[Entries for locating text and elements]
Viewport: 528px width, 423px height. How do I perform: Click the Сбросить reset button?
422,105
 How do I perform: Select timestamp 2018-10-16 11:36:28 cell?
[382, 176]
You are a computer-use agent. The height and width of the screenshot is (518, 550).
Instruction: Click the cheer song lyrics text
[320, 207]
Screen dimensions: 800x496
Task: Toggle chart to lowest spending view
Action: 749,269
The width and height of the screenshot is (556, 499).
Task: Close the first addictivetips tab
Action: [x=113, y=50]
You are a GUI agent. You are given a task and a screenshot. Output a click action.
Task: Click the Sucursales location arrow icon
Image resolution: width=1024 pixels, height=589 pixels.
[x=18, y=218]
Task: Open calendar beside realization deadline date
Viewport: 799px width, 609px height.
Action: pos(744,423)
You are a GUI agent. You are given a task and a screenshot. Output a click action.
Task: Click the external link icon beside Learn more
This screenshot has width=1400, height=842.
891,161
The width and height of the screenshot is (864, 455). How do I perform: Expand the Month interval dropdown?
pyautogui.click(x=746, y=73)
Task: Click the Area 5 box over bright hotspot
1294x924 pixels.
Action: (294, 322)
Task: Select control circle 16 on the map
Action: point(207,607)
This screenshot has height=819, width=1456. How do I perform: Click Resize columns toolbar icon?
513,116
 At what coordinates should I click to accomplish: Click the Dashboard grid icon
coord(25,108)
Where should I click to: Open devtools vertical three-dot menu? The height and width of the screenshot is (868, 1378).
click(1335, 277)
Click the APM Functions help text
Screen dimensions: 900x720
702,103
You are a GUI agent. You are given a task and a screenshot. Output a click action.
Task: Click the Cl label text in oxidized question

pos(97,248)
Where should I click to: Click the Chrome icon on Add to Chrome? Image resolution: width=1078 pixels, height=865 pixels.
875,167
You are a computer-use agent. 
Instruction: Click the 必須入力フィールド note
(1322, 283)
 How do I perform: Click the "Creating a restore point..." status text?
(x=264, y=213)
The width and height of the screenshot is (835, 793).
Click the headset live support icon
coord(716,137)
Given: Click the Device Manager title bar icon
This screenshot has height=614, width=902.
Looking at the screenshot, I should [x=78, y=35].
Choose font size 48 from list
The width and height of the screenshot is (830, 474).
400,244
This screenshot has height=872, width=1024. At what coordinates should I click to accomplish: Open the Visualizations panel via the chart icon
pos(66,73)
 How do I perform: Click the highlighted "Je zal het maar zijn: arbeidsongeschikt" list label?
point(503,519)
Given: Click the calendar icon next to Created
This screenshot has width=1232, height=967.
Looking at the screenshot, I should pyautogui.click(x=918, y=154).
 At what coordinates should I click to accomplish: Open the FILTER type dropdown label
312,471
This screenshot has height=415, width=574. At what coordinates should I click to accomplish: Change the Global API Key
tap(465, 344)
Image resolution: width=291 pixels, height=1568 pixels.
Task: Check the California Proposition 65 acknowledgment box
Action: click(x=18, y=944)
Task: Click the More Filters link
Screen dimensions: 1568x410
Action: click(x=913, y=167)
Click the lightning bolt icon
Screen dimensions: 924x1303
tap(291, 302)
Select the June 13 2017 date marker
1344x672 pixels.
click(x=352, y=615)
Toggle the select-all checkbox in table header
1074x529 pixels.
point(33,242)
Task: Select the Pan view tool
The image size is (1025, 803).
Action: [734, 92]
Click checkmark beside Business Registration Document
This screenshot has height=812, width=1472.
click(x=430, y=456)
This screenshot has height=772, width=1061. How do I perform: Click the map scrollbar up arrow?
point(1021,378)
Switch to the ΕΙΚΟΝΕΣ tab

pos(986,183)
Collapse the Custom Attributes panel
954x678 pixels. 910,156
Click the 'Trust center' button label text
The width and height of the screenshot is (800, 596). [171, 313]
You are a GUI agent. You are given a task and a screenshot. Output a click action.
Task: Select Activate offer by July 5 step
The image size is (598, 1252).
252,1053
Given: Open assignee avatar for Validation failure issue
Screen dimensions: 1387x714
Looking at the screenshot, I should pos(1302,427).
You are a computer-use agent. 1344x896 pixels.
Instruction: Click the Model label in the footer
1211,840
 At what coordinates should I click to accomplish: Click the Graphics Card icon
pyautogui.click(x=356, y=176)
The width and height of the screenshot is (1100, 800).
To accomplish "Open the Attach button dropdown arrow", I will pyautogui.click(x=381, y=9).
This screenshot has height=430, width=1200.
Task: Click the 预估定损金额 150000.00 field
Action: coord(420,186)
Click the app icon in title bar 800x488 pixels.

Exercise requirements
Gather each line in the data above that contains the string "pixels", and copy those lines out in full.

Solution to this task
Image resolution: width=1024 pixels, height=589 pixels.
1294x924 pixels.
Where should I click to: Click the Chrome icon on Add to Chrome? Image resolution: width=1078 pixels, height=865 pixels.
Image resolution: width=291 pixels, height=1568 pixels.
1344x672 pixels.
1074x529 pixels.
954x678 pixels. 910,156
You are a computer-use agent. 1344x896 pixels.
Click the app icon in title bar 800x488 pixels.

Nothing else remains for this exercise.